Exercise data:
----

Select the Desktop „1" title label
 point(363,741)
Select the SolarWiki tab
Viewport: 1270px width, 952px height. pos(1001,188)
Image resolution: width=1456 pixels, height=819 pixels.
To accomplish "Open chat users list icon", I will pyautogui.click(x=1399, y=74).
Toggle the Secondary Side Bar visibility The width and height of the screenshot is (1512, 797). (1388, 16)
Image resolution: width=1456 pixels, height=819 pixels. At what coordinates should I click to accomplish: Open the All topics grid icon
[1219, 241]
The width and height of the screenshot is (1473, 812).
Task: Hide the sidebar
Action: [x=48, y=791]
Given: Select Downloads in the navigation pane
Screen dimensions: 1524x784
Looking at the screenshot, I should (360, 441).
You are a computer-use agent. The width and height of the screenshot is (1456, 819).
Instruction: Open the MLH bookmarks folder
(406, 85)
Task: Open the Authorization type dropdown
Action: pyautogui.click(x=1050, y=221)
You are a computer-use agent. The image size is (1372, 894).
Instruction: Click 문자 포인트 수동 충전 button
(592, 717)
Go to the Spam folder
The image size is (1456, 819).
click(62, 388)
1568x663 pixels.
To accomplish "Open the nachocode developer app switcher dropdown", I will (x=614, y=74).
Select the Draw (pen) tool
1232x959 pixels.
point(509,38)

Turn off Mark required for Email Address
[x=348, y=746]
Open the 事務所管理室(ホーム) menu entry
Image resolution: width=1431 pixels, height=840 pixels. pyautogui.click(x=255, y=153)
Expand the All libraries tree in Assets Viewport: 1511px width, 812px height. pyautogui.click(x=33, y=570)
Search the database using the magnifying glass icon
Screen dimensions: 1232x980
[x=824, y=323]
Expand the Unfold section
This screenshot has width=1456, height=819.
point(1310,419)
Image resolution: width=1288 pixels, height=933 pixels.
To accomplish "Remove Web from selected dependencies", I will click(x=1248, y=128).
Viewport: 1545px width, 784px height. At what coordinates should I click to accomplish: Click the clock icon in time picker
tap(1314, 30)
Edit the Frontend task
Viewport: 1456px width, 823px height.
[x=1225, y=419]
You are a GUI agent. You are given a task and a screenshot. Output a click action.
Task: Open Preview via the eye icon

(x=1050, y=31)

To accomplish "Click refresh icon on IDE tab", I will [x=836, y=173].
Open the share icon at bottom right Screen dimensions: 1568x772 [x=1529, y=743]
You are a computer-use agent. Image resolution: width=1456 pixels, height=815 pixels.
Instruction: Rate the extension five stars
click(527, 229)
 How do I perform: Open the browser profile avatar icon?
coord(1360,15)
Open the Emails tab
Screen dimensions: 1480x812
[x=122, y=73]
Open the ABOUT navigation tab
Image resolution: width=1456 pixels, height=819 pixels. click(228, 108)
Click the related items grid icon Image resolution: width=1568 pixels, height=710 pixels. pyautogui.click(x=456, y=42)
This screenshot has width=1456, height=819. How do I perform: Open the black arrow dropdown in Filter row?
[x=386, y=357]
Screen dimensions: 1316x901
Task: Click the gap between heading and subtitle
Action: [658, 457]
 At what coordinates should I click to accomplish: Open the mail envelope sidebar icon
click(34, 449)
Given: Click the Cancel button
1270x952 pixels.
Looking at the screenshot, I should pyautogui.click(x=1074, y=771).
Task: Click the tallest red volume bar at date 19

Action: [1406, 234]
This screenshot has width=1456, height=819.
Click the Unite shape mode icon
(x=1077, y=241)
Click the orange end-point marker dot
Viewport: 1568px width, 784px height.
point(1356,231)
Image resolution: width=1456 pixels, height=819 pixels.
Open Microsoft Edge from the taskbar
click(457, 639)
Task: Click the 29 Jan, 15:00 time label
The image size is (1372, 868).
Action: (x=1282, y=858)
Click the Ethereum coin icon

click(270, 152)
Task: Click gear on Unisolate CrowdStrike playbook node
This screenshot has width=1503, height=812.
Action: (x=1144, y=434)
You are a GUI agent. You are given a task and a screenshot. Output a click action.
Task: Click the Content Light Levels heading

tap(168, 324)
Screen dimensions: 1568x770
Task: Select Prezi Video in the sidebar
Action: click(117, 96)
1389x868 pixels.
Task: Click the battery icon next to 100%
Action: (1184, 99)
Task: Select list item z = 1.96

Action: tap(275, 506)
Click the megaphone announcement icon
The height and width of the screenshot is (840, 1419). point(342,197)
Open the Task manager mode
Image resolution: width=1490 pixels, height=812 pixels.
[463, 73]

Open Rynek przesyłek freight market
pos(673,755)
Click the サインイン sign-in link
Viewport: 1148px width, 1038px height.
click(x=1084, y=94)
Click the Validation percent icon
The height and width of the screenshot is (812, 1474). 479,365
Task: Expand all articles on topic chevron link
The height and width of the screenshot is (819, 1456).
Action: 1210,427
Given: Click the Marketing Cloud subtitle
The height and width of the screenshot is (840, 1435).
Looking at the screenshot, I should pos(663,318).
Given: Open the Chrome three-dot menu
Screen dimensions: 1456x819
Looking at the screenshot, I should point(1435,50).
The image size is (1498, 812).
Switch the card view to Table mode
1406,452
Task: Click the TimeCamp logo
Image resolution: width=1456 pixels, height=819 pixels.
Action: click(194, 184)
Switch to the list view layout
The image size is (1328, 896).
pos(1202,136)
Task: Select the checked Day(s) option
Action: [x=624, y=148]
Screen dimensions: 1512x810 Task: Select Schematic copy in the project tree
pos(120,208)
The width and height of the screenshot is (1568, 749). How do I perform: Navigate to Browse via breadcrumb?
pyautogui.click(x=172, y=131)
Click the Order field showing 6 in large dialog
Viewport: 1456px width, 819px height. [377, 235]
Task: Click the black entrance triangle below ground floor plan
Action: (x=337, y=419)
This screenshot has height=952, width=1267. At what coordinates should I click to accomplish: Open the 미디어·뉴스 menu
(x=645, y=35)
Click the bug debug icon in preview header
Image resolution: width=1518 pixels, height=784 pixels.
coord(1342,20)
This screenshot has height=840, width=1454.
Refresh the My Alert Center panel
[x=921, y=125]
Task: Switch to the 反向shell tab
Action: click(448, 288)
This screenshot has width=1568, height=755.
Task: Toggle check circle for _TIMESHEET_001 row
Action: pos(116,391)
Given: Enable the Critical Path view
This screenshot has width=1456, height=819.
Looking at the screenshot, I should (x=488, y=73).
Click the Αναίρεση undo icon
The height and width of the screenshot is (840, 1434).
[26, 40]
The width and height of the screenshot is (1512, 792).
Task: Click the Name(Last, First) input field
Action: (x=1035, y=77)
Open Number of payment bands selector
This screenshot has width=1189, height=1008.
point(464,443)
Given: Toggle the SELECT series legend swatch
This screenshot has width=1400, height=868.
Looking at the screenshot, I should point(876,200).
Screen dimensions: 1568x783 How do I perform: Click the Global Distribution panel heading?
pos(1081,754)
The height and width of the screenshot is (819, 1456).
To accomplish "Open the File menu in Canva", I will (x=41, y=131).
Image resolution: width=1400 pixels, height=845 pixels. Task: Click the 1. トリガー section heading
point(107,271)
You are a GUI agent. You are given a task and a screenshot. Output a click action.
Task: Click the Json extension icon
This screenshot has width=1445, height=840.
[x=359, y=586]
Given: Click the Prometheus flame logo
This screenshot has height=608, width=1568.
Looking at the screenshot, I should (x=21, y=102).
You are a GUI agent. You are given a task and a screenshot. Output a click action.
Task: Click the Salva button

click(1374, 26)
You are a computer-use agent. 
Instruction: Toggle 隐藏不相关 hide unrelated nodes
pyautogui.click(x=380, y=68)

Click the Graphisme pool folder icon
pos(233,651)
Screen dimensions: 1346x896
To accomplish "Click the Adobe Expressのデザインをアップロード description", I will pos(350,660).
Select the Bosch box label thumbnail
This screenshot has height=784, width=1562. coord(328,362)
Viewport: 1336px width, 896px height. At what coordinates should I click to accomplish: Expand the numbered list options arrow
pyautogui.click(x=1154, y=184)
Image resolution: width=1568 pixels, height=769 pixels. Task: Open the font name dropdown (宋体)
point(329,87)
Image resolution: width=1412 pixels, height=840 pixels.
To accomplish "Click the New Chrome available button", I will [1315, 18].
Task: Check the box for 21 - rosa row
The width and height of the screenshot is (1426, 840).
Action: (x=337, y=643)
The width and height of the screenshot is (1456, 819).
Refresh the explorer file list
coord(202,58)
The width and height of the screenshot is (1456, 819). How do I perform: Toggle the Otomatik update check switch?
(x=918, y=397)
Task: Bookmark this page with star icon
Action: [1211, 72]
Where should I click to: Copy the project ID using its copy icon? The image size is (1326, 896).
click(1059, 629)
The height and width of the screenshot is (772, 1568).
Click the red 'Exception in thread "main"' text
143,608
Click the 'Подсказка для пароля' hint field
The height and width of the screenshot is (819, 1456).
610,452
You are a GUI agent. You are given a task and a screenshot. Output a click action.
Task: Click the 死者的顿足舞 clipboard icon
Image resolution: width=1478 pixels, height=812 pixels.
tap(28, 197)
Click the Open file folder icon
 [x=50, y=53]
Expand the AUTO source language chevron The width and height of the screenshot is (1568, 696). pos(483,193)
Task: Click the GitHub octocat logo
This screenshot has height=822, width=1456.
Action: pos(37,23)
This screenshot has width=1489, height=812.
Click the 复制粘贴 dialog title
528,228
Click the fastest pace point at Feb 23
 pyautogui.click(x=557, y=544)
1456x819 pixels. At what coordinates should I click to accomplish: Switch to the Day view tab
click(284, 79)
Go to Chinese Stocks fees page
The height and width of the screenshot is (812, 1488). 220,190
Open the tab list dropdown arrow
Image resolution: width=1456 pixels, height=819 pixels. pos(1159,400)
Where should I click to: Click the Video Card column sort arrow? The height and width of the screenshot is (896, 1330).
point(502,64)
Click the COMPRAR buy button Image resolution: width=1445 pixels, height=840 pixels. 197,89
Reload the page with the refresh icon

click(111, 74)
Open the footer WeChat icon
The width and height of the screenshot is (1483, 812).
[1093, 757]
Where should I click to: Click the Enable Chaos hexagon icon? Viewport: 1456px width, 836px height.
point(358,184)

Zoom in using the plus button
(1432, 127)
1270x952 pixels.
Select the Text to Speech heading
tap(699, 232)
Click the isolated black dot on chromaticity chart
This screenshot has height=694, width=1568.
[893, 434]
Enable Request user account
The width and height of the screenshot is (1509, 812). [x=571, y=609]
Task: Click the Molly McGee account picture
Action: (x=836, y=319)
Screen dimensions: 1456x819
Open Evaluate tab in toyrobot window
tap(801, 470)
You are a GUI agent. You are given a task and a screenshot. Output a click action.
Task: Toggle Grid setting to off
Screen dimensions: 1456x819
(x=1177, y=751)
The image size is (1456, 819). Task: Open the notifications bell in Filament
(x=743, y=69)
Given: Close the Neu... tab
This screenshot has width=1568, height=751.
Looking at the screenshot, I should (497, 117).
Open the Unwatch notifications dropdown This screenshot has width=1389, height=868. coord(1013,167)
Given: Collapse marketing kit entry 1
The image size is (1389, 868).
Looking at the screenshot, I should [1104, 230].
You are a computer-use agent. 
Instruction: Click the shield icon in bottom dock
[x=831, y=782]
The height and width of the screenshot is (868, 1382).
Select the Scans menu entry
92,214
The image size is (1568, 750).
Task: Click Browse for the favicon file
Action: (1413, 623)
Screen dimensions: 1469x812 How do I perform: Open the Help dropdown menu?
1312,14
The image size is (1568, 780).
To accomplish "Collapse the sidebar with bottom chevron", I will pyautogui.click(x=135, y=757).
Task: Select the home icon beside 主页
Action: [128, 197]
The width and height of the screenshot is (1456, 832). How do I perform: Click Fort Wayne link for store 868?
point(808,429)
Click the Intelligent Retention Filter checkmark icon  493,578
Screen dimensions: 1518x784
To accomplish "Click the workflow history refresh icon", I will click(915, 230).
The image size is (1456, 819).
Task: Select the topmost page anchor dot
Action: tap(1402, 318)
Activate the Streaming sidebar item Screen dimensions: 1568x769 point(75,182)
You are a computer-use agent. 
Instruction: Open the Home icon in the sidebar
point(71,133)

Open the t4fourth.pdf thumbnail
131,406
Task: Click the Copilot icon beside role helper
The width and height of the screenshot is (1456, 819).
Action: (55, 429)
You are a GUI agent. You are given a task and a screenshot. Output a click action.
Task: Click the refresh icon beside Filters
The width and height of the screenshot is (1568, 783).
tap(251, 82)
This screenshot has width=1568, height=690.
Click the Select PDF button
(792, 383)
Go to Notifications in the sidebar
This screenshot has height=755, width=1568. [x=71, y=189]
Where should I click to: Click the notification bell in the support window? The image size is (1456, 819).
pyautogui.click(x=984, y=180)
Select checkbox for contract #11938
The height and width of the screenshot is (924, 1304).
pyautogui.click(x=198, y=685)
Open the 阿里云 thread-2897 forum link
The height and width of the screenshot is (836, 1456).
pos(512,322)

----

How to complete this task: Lines from the start of the material above through the line containing "You are a computer-use agent. The image" are to be duplicated exactly, and only those.

Answer section:
Select the Desktop „1" title label
 point(363,741)
Select the SolarWiki tab
Viewport: 1270px width, 952px height. pos(1001,188)
Image resolution: width=1456 pixels, height=819 pixels.
To accomplish "Open chat users list icon", I will pyautogui.click(x=1399, y=74).
Toggle the Secondary Side Bar visibility The width and height of the screenshot is (1512, 797). (1388, 16)
Image resolution: width=1456 pixels, height=819 pixels. At what coordinates should I click to accomplish: Open the All topics grid icon
[1219, 241]
The width and height of the screenshot is (1473, 812).
Task: Hide the sidebar
Action: [x=48, y=791]
Given: Select Downloads in the navigation pane
Screen dimensions: 1524x784
Looking at the screenshot, I should (360, 441).
You are a computer-use agent. The width and height of the screenshot is (1456, 819).
Instruction: Open the MLH bookmarks folder
(406, 85)
Task: Open the Authorization type dropdown
Action: pyautogui.click(x=1050, y=221)
You are a computer-use agent. The image size is (1372, 894).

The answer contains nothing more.